The recent increase in drilling-triggered quakes was confirmed by Gail Atkinson, one of the nation’s top seismic hazard experts and professor emeritus at Western University. “The rates tend to go up and down from one year to the next depending on the overall level of oil and gas activity, and whether the operators ‘get lucky’ in their choice of drilling sites.”
Both Atkinson and Chapman have advised that regulators establish no-go frack zones and engage in more responsive monitoring in the Montney to avoid damage to public infrastructure such as dams, roads and homes in the region.
What’s driving the trend?
Reasons for the increase in earthquake frequency are not immediately clear. But Chapman suspects they may be associated with changes in latent seismicity resulting from cumulative frack water injection, or changes in operator practices during hydraulic fracturing, such as increased water injection per frack stage, increased hydraulic pressure per frack stage or other factors.
The Montney accounts for one-third of Canada’s methane production and will supply LNG Canada with product for export to Asia.
The large shale and siltstone formation, which contains gas, oil and gas liquids that are used for bitumen production, straddles the border of B.C. and Alberta. Since 2012 and the advent of fracking, the previously seismically quiet region around Fort St. John has experienced 10 tremors greater than 4 magnitude.
Experts suspect that industry-caused tremors will increase as demand for methane grows with the completion of the massive LNG Canada project in Kitimat, B.C.

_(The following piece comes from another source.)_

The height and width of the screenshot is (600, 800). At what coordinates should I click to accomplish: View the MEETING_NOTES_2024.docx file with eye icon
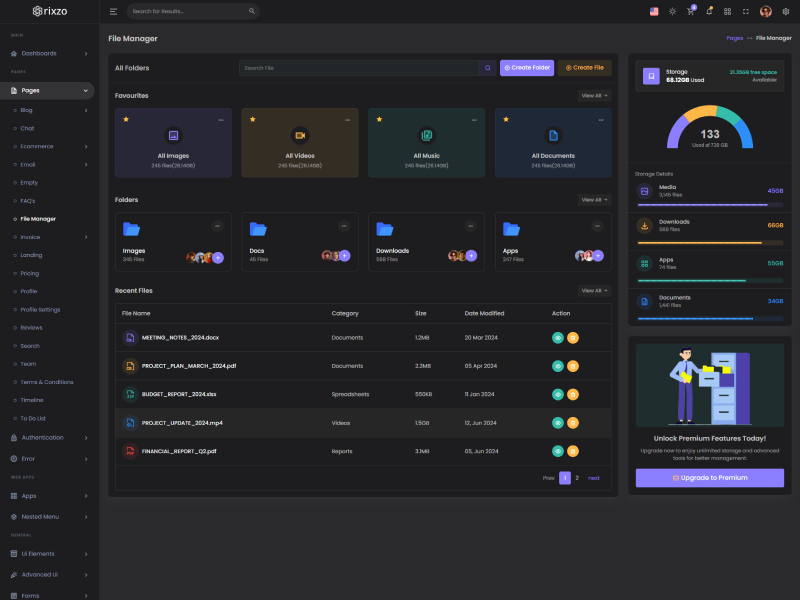pos(558,338)
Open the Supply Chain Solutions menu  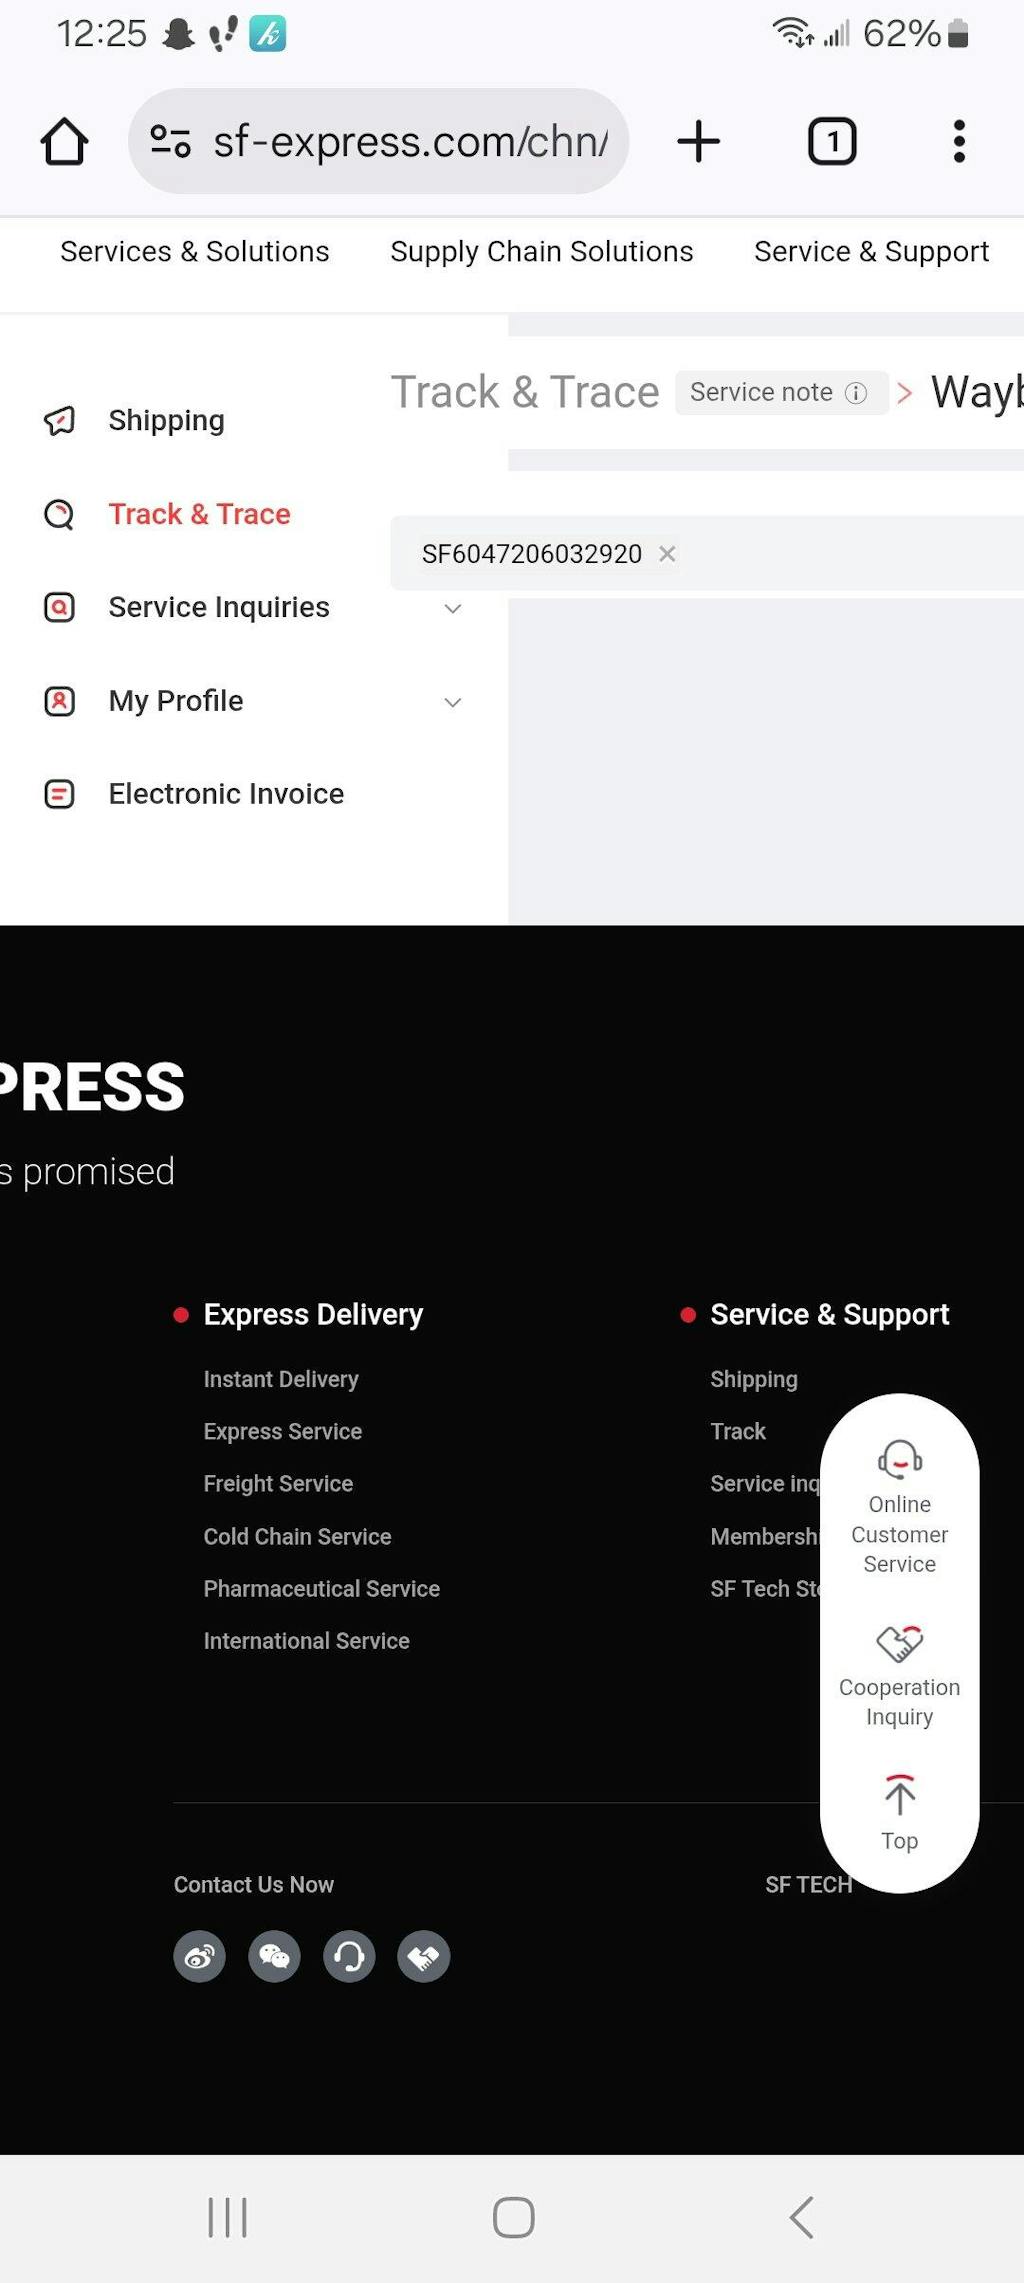(x=541, y=251)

The injection of fluids, whether water or gas, into highly pressurized rock environments can destabilize faults and trigger tremors. Injection depth, cumulative impact of water injection in highly pressurized geologies and distance from the Rocky Mountains all seem to be key triggering mechanisms.

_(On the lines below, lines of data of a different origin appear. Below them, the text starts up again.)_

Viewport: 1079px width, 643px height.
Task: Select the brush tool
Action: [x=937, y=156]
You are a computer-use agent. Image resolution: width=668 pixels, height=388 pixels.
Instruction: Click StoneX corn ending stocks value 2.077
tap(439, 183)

One recent study, using machine learning, warned that “currently established monitoring areas in B.C., which are based on past induced seismicity [industry-made quakes] occurrences, may not fully capture all areas where [induced seismicity] potential exists.”

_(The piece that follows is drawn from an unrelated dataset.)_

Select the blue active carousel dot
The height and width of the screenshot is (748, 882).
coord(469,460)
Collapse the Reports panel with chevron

One of the largest earthquakes to unsettle the Peace region occurred near Wonowon in January 2023. That 4.5 magnitude quake was also induced by the fracking industry.
Earthquakes, whether natural or triggered by industry, can damage well bores, alter the geology of hydrocarbon-bearing formations, change groundwater flows, destroy human infrastructure and accelerate radon and methane migration from the Earth into the atmosphere. They can also generate acoustic and gravity waves that propagate upward and trigger disturbances in the Earth’s lower and higher bands of atmosphere.